There’s a paradox in common perceptions of Americans. On the one hand, we are often seen as achievement-obsessed hard workers. On the other, we have the image of frivolous, pleasure-seeking consumers, in love with Big Macs, fast cars, and Marvel movies. The American Studies scholar Joseph Malherek explains that this apparent contradiction is partly a product of deliberate efforts by mid-twentieth century marketing experts.
Before World War II, the U.S. was notoriously dominated by puritanical values that elevated productivity and denigrated pleasurable consumption. In the postwar period, marketing and advertising experts pushed back against this value system. Among the most important figures in this effort were consumer researcher Ernest Dichter, an immigrant from Austria, and German-born Jewish designer Walter Landor. Malherek argues that it’s no coincidence that these two, as well as a number of other leaders in this movement, were Europeans, steeped in Continental philosophy and aesthetics.
These men employed a “conscious and concerted effort… to overcome repressed desires and encourage enjoyment in consumption on a mass scale,” Malherek writes, adding that, in their view, “puritanical resistance to enjoyment and indulgence threatened the health of the free enterprise system.”
Growing up in 1920s Munich, Landor was influenced by the Werkbund movement, which applied design aesthetics to mass-produced products. “I decided that I would concentrate on designing everyday products that would make life more pleasant and more beautiful and appeal to the mass audience,” he said.
Malherek writes that Landor and Dichter’s methods were unusually empirical for the time, relying on consumer testing of packaging designs. Landor focused on what marketers today call “brand personality,” emphasizing styling that suggested ideas like “tradition,” “masculinity,” or “zest and youth.” His work included a new emphasis on package shapes and materials.
A slender bottle of vinegar suggested elegance and “snob appeal.” Plastic corrugations on a cigarette box encouraged smokers to stroke the package. Cellophane, Landor argued, was the “femme fatale” of packaging, “a glamorous seductress who enhances what she chooses to show.” A 1962 study of beer drinkers by Landor’s research institute found that they didn’t notice much about actual differences in flavor, but that their impressions of a beer’s taste were highly affected by label design.
Landor argued that psychologically appealing packaging was no mere trick, but a way to truly improve customers’ experiences. “Skillful design can increase anticipatory enjoyment, which adds to the actual enjoyment of the product,” he wrote. “It can heighten the consumer’s evaluation of the flavor and even the aroma of the product.”
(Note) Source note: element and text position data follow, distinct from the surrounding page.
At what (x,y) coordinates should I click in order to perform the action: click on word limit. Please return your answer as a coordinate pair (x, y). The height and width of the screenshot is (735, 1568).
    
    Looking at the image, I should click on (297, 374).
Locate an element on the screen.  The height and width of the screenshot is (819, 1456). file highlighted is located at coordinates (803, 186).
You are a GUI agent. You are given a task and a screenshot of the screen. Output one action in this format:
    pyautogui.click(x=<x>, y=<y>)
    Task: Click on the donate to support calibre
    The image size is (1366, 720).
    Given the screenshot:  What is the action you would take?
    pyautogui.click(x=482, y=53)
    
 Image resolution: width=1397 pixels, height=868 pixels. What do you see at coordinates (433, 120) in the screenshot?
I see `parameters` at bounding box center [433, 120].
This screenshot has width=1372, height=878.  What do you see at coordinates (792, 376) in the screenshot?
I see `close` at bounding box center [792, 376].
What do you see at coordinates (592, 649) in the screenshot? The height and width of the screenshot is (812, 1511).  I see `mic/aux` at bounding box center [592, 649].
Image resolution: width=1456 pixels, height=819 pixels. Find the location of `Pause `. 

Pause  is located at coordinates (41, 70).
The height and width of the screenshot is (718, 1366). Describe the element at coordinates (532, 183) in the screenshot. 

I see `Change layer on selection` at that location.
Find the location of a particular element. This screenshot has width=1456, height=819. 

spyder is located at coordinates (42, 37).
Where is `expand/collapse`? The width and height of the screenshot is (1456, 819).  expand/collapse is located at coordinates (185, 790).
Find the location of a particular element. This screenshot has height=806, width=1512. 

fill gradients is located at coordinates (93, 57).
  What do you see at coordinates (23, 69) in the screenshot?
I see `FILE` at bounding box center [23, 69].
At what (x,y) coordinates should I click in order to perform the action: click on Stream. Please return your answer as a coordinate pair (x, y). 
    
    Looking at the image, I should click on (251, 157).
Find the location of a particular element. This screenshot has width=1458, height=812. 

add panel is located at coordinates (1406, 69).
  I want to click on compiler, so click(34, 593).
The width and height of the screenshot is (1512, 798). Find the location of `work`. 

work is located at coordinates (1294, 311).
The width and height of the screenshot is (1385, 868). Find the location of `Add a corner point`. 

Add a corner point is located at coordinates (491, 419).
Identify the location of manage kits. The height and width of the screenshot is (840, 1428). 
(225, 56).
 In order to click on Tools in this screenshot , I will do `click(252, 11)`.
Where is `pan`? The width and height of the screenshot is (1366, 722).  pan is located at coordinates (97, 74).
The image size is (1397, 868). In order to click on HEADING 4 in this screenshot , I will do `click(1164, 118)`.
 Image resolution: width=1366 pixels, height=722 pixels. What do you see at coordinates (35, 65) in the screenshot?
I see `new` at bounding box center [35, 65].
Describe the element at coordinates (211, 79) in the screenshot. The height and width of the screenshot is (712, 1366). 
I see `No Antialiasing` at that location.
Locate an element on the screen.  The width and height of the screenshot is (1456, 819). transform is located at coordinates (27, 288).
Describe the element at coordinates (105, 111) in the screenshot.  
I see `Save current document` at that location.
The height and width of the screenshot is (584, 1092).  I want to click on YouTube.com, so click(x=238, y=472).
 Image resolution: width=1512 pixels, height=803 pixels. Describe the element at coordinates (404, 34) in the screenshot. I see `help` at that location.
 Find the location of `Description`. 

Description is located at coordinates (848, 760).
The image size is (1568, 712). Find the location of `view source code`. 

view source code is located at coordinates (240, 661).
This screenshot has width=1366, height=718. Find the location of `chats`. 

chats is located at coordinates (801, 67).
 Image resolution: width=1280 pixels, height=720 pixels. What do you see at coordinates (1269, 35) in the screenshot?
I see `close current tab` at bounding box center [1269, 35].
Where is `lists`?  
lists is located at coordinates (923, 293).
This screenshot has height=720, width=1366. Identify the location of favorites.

Perhaps, in the absence of a noncommercial tradition of celebrating sensual enjoyment, Americans were particularly susceptible to marketers’ efforts. Or perhaps commercialism simply ramped up particularly easily in the U.S. given its wealth and internationally dominant position after World War II. In any case, the marketers and designers of the era certainly helped shape today’s particular marriage of productivity culture and hedonistic consumption.